Amanda Pegado em ‘Deslenhar’ | Imagem – Leandro Lima | #4ParedeParaTodos #PraTodoMundoVer – Imagem colorida de um palco escuro, em que se vê uma mulher com roupas brancas segurando um candeeiro aceso. Ao fundo, duas pessoas em meio à penumbra.
Como lembranças que vão emergindo da memória, as cenas vão acontecendo num fluxo não linear de narrativas. O prenúncio de uma morte tensiona o fio que conduz o espectador a enveredar por diferentes momentos da vida compartilhada pelos personagens Dona Eterninha e Seu Perpétuo. As mudanças recorrentes das temporalidades dessa história vão deslocando o público para outras maneiras de encarar a passagem do tempo.
A noção de tempo é diversa a partir de diferentes cosmovisões. Esse tempo Chronos, cronológico, que costumamos lidar, é uma referência ocidental, que entende o tempo como sequencial, uma sucessão de eventos em uma ordem linear. Já o Kairós é o tempo como algo não previsível, não controlável, um tempo que cada coisa tem e precisa para acontecer.
Tendo em mente a diversidade de culturas que convivem neste mundo, cada uma delas tem maneiras singulares de lidar com o tempo e seus significados. Existem tempos cíclicos, temporalidades em espiral, o sonho como um outro tempo, a natureza e suas intempéries. A medição do tempo reflete uma maneira de estar no mundo e pensá-lo.
Deslenhar traz o prefixo “des”, que se refere a uma ação contrária; nesse caso, quase que um desfazer. O “des” propositadamente nos desloca para um tempo antes, como um reverso. Deslenhar nos propõe refazer o tempo, numa outra lógica.
O espaço do espetáculo é delimitado pelo público sentado ao redor do lugar onde as cenas acontecem. Uma roda, onde todo mundo possa se ver, onde o tempo pode ser circular. Assisti a esta peça duas vezes: em datas e espaços diferentes. Curiosamente, ao final da segunda apresentação, me dei conta que me sentei no exato mesmo lugar em que assisti na primeira vez. O tempo da magia se fez. Mas obviamente não era o mesmo lugar, nem eu era a mesma. Tudo era diferente.

Fernando Rybka em ‘Deslenhar’ | Imagem – Tuca Soares | #4ParedeParaTodos #PraTodoMundoVer – Imagem colorida de uma sala em penumbra. Do lado direito, pessoas com idades, etnias e roupas distintas estão sentadas em cadeiras e no chão assistem a um espetáculo. No lado esquerdo, um ator, homem branco, está sentado no chão olhando para as pessoas.

____

» **REQUISITOS DAS TAREFAS**:
1) No trecho sobre a peça Deslenhar, como se chamam os personagens cuja vida compartilhada o espectador acompanha?
2) Prossiga com o trecho sobre a peça Deslenhar a partir do ponto em que ele termina.
As linhas não são necessárias.

» **DADOS FORNECIDOS**:
____

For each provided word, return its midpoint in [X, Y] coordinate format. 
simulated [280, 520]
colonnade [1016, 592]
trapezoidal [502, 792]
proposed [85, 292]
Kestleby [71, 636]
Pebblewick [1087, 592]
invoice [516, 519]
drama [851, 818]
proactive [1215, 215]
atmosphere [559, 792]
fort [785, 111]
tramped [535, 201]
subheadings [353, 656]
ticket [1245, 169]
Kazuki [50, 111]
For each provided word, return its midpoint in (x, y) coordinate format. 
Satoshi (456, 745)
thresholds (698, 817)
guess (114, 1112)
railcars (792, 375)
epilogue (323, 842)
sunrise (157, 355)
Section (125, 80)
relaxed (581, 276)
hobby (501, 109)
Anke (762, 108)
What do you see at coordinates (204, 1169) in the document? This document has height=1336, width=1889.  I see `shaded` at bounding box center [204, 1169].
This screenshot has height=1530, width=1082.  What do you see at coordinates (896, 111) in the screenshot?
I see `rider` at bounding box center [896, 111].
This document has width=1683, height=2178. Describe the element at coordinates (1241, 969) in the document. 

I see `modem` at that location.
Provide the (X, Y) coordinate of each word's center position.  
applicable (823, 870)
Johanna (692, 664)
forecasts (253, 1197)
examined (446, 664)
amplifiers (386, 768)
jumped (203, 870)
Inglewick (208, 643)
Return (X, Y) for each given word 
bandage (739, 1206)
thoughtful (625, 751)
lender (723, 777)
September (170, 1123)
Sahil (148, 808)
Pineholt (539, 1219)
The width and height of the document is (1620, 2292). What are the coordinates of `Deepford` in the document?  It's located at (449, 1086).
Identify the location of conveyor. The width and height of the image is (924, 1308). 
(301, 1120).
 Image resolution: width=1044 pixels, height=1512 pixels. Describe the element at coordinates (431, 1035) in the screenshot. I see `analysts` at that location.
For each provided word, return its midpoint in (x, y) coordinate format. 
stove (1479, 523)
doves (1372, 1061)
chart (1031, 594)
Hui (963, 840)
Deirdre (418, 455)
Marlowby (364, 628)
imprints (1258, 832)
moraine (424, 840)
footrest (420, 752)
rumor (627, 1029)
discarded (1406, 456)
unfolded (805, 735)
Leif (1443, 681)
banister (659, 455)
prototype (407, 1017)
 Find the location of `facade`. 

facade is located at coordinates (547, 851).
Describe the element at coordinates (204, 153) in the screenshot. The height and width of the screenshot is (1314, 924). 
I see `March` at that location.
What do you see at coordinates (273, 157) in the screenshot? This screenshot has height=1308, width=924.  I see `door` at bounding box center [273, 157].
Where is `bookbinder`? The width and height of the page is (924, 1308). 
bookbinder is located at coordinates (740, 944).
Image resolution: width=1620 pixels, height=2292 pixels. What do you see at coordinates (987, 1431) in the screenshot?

____

» **RESPOSTAS DAS TAREFAS**:
1) Dona Eterninha e Seu Perpétuo.

2)
Deslenhar acontece num tempo do artesanal, com cenários construídos na labuta da imaginação, espaços criados pelas palavras, amparado por poucos artefatos cênicos. Revela histórias a partir de textos, músicas, tato. Tais recursos não são necessariamente novidade, mas foram articulados nesta peça de maneira singular, potencializando uma dramaturgia dos vínculos, pelo tempo. Seja pela troca de olhares entre os espectadores, seja por uma música cantada conjuntamente, seja pelo calor do toque.
A intimidade entre os atores Amanda Pegado, André Alencar e Fernando Rybka também potencializa esse sentimento de vínculo. O afeto que os alinha em cena nos atravessa, nos toca, como um carinho. O afeto também tem seus tempos. Visibiliza uma construção conjunta, um vínculo que se cria na convivência e dá a ver sua intensidade. Quanto tempo precisamos para criar um vínculo? Existe medida para isso?
Deslenhar tem 45 min de duração. Para mim, o trabalho propôs uma degustação dos tempos. Deu vontade de fiar mais tempo. Fui embora cantarolando a música da peça internamente, com ela vibrando no peito. Parecia com o gosto de manga que fica na boca ainda um tempo após ter sido saboreada.
Imagino que o Teatro Miçanga talvez nos proponha um tempo mais de perto, esse dos vínculos. O tempo que se dá entre as coisas. Sai do espetáculo refletindo sobre qual tempo está regendo nossos cotidianos e nossas relações sociais. Um questionamento tão ingênuo quanto político. Uma pergunta para nosso pouco tempo de cada dia.
Referências
PRANDI, Reginaldo. O candomblé e o tempo: concepções de tempo, saber e autoridade da África para as religiões afro-brasileiras. Rev. Bras. Ci. Soc, São Paulo, vol.16, no.47, oct. 2001.